Exercise instructions:
From the line containing "सागर जिला शहर" down to the final line of the entries below, restate each line word for word and add nothing.

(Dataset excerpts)
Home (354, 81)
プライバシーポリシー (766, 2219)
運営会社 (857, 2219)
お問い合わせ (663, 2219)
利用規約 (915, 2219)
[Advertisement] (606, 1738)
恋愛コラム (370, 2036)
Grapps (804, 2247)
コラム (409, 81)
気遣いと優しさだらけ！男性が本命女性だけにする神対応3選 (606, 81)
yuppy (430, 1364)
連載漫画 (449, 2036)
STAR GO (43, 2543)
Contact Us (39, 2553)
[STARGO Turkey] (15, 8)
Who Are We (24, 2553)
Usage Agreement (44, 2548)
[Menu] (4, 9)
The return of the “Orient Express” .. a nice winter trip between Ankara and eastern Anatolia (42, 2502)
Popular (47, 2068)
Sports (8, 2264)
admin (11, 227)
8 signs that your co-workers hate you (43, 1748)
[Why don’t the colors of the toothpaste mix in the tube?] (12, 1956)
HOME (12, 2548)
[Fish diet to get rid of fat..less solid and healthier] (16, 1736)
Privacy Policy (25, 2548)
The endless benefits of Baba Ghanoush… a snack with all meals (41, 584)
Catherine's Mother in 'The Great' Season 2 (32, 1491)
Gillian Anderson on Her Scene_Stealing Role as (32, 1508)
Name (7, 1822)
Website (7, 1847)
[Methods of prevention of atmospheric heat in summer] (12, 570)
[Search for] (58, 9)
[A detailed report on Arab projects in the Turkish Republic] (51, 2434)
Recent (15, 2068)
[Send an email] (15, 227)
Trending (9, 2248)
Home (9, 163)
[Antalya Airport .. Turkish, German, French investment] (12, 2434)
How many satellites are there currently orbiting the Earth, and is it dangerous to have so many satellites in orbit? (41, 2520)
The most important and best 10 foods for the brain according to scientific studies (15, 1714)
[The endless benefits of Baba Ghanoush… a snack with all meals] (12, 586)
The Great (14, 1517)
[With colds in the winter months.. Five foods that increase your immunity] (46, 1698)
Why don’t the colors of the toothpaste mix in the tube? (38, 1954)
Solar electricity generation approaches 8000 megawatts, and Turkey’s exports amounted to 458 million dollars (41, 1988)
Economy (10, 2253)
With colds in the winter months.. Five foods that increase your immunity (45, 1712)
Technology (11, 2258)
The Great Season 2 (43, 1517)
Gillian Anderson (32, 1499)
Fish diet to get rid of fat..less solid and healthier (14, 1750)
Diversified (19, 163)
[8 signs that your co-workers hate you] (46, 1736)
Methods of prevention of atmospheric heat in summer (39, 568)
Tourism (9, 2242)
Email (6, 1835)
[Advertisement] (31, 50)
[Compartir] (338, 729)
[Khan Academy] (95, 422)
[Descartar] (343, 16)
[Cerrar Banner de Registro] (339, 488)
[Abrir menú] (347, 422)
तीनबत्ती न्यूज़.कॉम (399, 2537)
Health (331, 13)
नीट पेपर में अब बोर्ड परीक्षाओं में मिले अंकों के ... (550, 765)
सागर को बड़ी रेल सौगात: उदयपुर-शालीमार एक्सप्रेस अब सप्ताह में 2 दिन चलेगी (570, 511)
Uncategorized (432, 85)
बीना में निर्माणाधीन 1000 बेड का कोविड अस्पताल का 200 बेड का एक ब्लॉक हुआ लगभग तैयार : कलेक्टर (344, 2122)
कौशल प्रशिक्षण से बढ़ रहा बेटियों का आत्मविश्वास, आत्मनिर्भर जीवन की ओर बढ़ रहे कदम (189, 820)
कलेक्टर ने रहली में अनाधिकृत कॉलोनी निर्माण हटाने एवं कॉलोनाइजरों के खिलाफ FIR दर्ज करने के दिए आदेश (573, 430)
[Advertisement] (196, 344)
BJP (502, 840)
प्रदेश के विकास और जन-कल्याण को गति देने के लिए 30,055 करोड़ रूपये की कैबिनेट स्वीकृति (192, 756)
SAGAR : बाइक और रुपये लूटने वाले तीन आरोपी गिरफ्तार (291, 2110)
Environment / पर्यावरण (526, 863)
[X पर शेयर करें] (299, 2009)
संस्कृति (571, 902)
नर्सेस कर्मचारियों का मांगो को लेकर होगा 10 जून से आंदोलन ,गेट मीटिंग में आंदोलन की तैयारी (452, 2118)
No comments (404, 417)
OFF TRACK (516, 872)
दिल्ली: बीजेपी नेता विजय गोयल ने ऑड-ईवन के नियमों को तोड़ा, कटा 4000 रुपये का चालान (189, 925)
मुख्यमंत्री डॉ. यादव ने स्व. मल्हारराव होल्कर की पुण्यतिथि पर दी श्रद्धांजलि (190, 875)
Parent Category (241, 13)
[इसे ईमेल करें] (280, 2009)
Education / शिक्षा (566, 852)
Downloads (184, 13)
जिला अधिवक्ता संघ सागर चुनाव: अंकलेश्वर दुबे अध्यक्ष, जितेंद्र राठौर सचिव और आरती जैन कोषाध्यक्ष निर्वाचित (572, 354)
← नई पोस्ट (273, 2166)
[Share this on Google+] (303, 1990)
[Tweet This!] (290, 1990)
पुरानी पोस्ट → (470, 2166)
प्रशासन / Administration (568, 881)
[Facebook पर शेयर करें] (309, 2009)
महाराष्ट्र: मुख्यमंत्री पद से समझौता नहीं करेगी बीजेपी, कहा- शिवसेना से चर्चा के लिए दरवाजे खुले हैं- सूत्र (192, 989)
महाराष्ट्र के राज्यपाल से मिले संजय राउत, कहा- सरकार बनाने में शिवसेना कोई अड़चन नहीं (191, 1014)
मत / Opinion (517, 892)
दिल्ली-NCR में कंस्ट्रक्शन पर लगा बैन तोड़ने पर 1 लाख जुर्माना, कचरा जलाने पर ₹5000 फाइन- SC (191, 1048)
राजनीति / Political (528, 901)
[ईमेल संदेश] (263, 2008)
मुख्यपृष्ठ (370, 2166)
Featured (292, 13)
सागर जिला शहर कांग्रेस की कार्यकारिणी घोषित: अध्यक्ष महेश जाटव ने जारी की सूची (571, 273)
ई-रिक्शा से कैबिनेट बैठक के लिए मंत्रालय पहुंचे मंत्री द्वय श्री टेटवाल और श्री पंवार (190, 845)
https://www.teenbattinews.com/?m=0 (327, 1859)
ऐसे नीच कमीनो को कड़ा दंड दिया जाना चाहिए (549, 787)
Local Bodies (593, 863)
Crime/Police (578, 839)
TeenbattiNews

Response to the exercise:
सागर जिला शहर कांग्रेस की कार्यकारिणी घोषित: अध्यक्ष महेश जाटव ने जारी की सूची (571, 273)
ई-रिक्शा से कैबिनेट बैठक के लिए मंत्रालय पहुंचे मंत्री द्वय श्री टेटवाल और श्री पंवार (190, 845)
https://www.teenbattinews.com/?m=0 (327, 1859)
ऐसे नीच कमीनो को कड़ा दंड दिया जाना चाहिए (549, 787)
Local Bodies (593, 863)
Crime/Police (578, 839)
TeenbattiNews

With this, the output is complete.